In the abstract some sentences are not complete. English check is required. Section 4.1, despite using different slag, why the densities are almost same? Section 4.2, the author linked porosity to durability which is well known fact but never explain the porosity variation. The values are simply reported without detailed investigation. Strength variation also not explained, and all the results were linked to the past studies, no novel contribution. No detailed study on the phases present in different slags and perhaps those reactions can be linked to mechanical properties. The paper feels like a testing report without much contribution after the revision.

Author Response

Point 1: In the abstract some sentences are not complete.

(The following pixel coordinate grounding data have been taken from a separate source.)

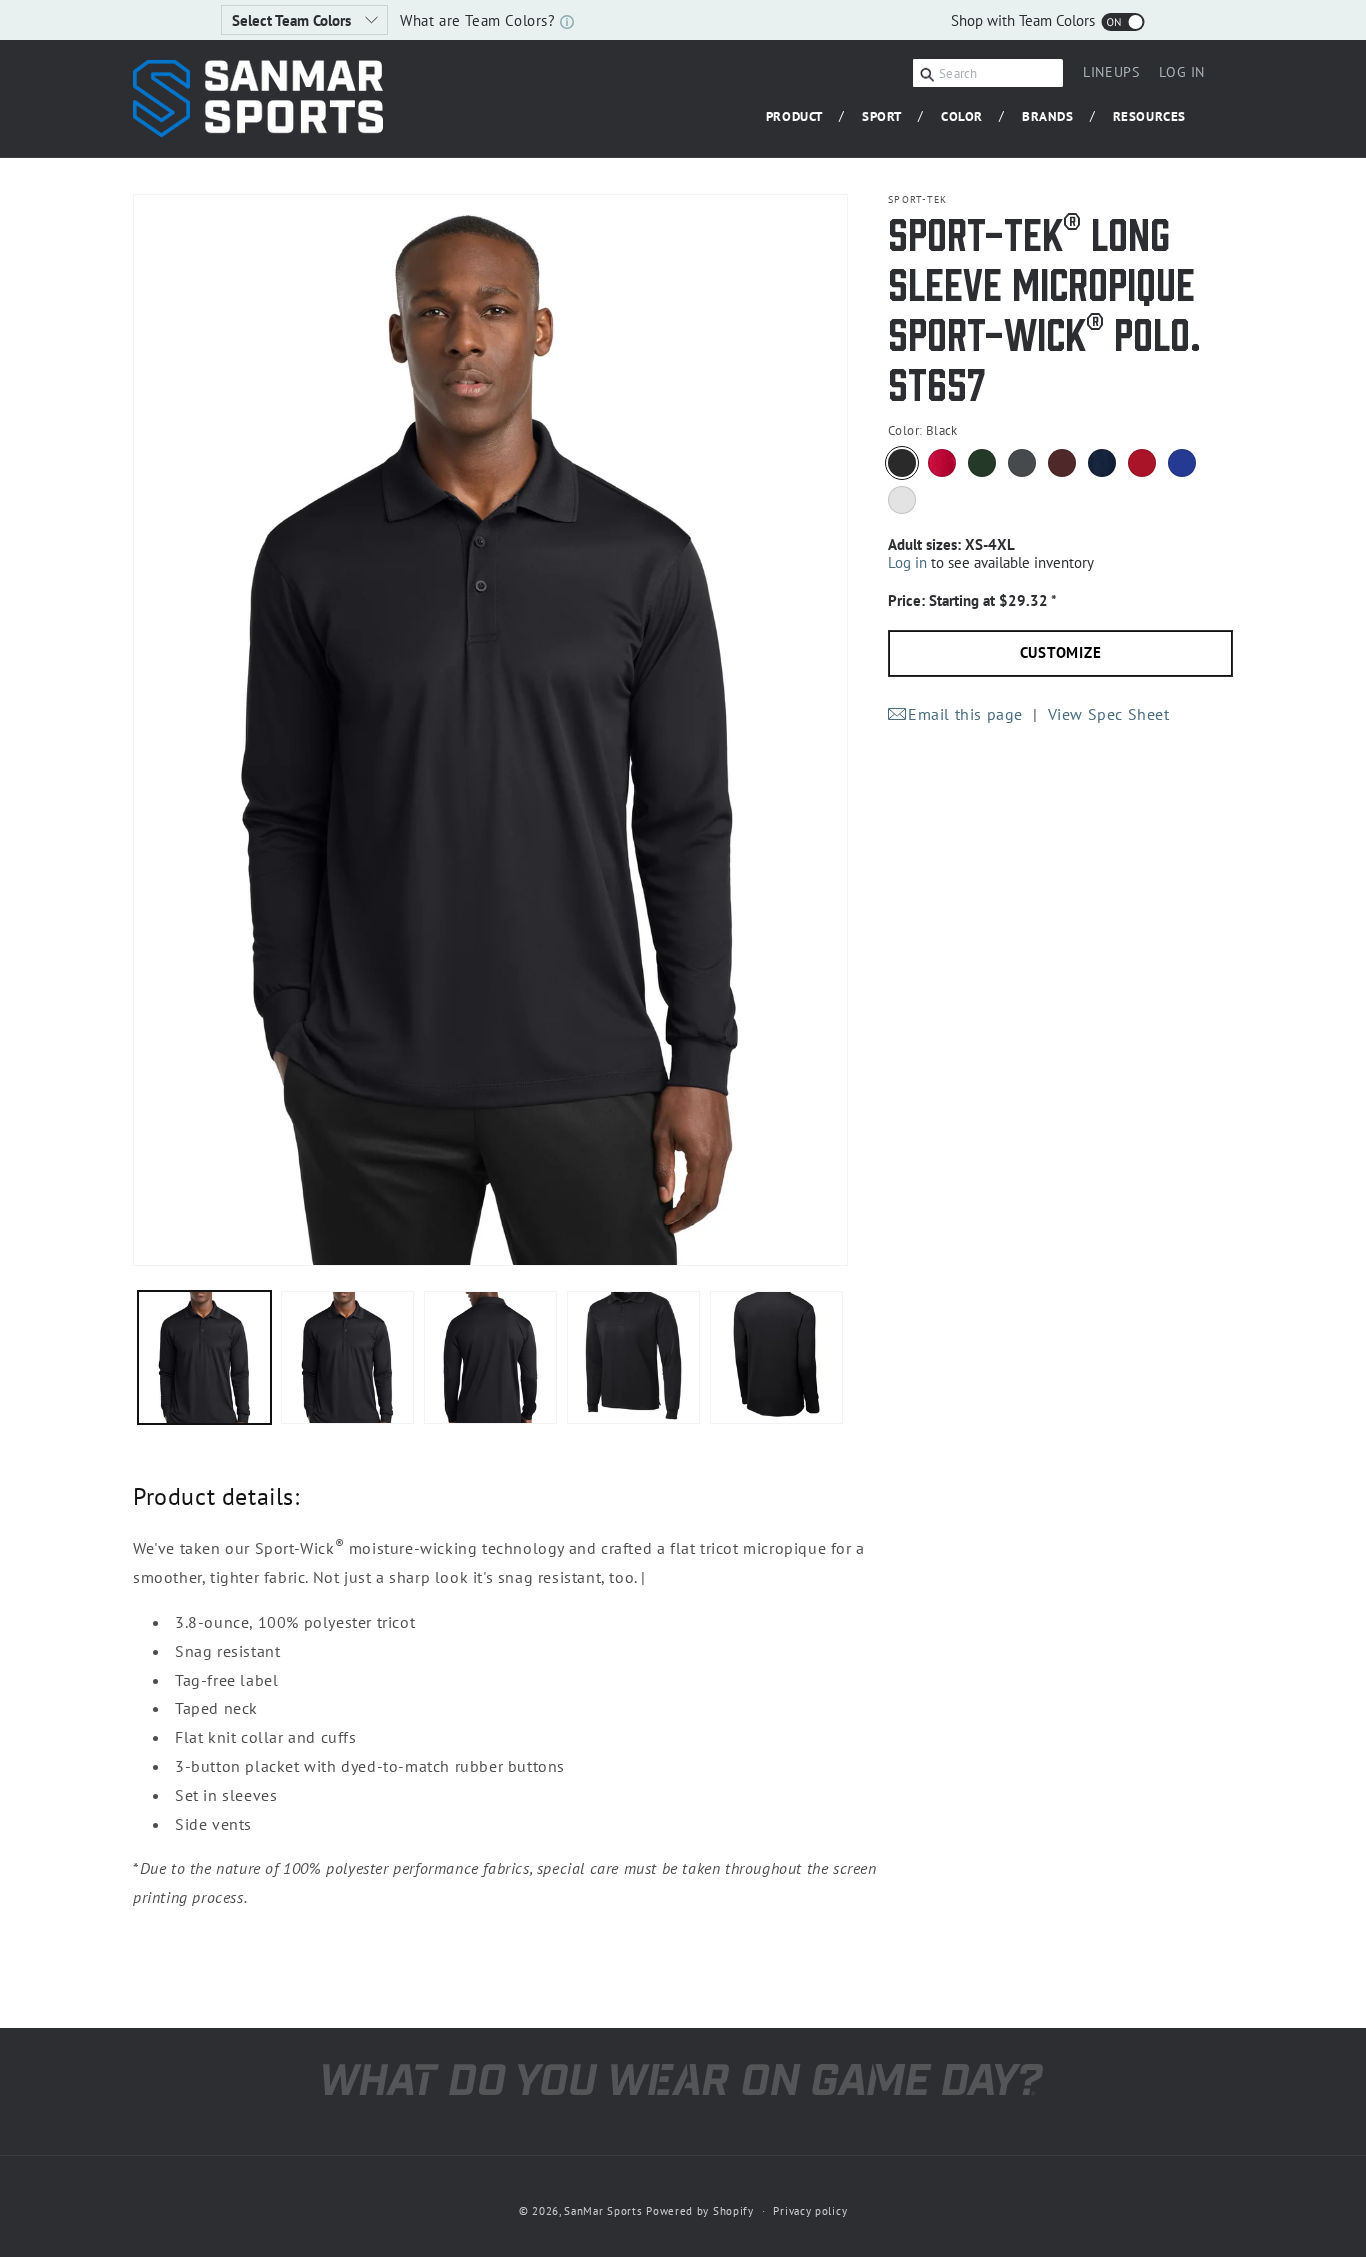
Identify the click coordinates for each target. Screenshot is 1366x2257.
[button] (802, 117)
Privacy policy (810, 2210)
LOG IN (1182, 75)
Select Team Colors (293, 20)
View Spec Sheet (1109, 714)
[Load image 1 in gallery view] (204, 1357)
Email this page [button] (965, 714)
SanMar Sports (603, 2211)
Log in (907, 562)
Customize (1061, 653)
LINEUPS (1111, 72)
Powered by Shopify (700, 2211)
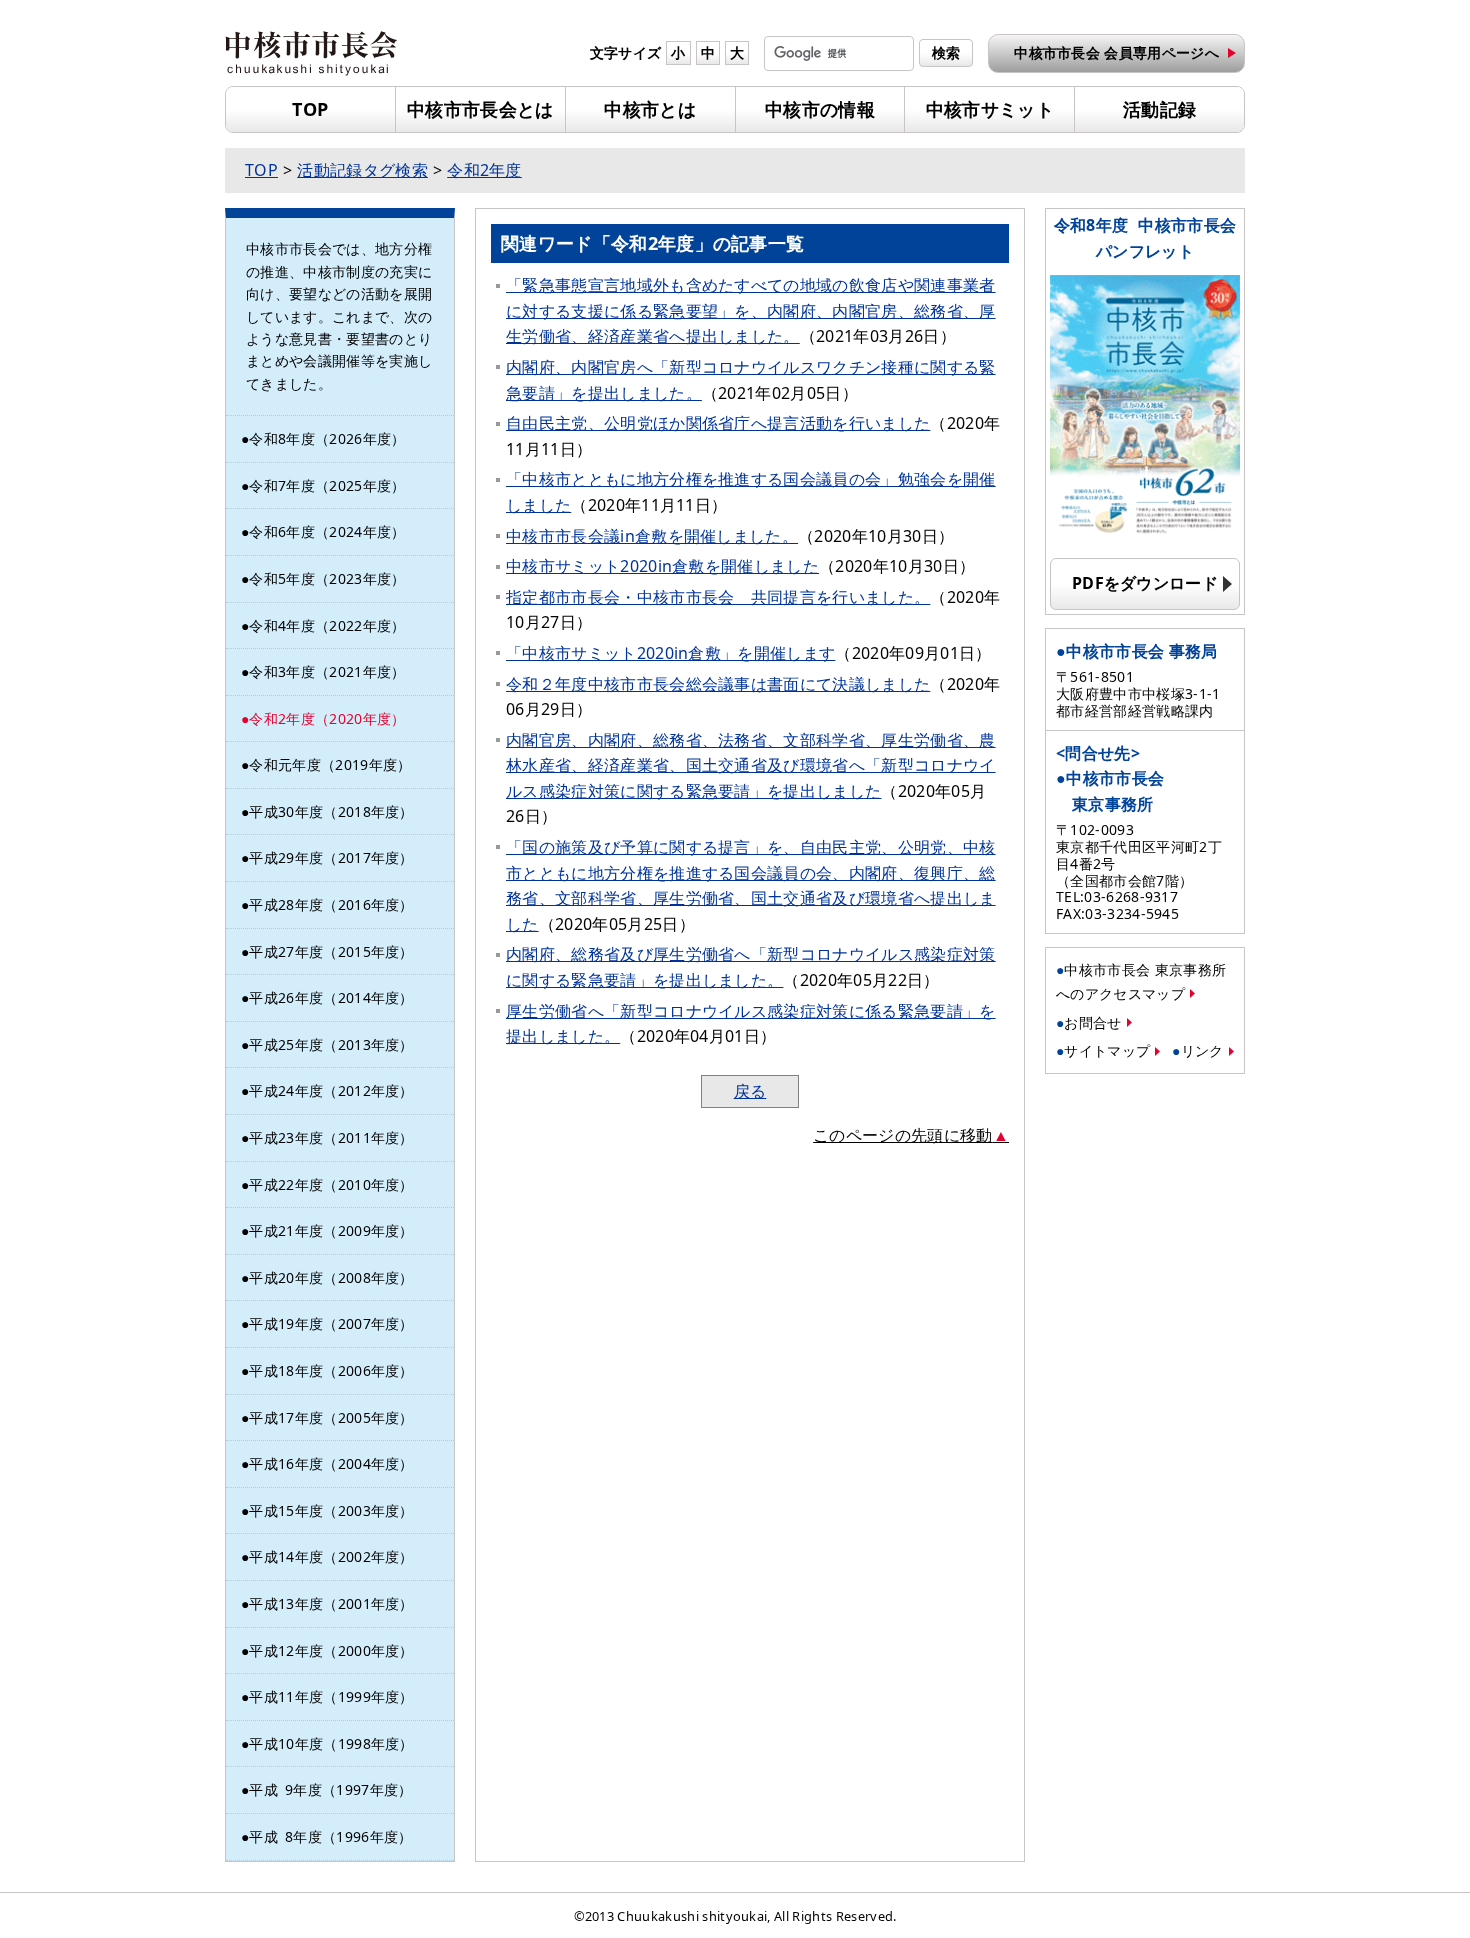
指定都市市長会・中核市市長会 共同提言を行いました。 (718, 597)
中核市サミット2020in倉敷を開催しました (662, 566)
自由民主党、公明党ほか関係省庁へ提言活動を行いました (718, 423)
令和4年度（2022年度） (327, 625)
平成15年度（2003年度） (331, 1510)
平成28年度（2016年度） (331, 904)
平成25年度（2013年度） (331, 1044)
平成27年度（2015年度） (331, 951)
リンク (1202, 1050)
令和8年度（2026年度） (327, 438)
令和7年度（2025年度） (327, 485)
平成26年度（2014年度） (331, 997)
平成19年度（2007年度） (331, 1323)
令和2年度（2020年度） (327, 718)
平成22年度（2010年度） (331, 1184)
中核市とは (650, 109)
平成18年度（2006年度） (331, 1370)
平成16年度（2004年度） (331, 1463)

English check is required.

Response 1:  English has been checked again

Point 2: Section 4.1, despite using different slag, why the densities are almost same? The values are simply reported without detailed investigation.

Response 2:  This point has been expanded with more details about the data obtained

Point 3: Section 4.2, the author linked porosity to durability which is well known fact but never explain the porosity variation.

Response 3:  This point has been expanded with more details about the data obtained

Point 4: Strength variation also not explained, and all the results were linked to the past studies, no novel contribution. No detailed study on the phases present in different slags and perhaps those reactions can be linked to mechanical properties. The paper feels like a testing report without much contribution after the revision. 

Response 4: As in the previous point, this information has been extended. The interesting thing in this investigation in addition to the high percentages that follow the trend that previous research is especially the comparison between the two types of streghts (compression and flexion).

Reviewer 2 Report

Some of my remarks were not taken into account, but I do not treat them as obligatory. 

Author Response

An attempt has been made to answer all your questions if there is one in particular that you want us to reinforce. We would like you to specify it. Thank you very much for your support.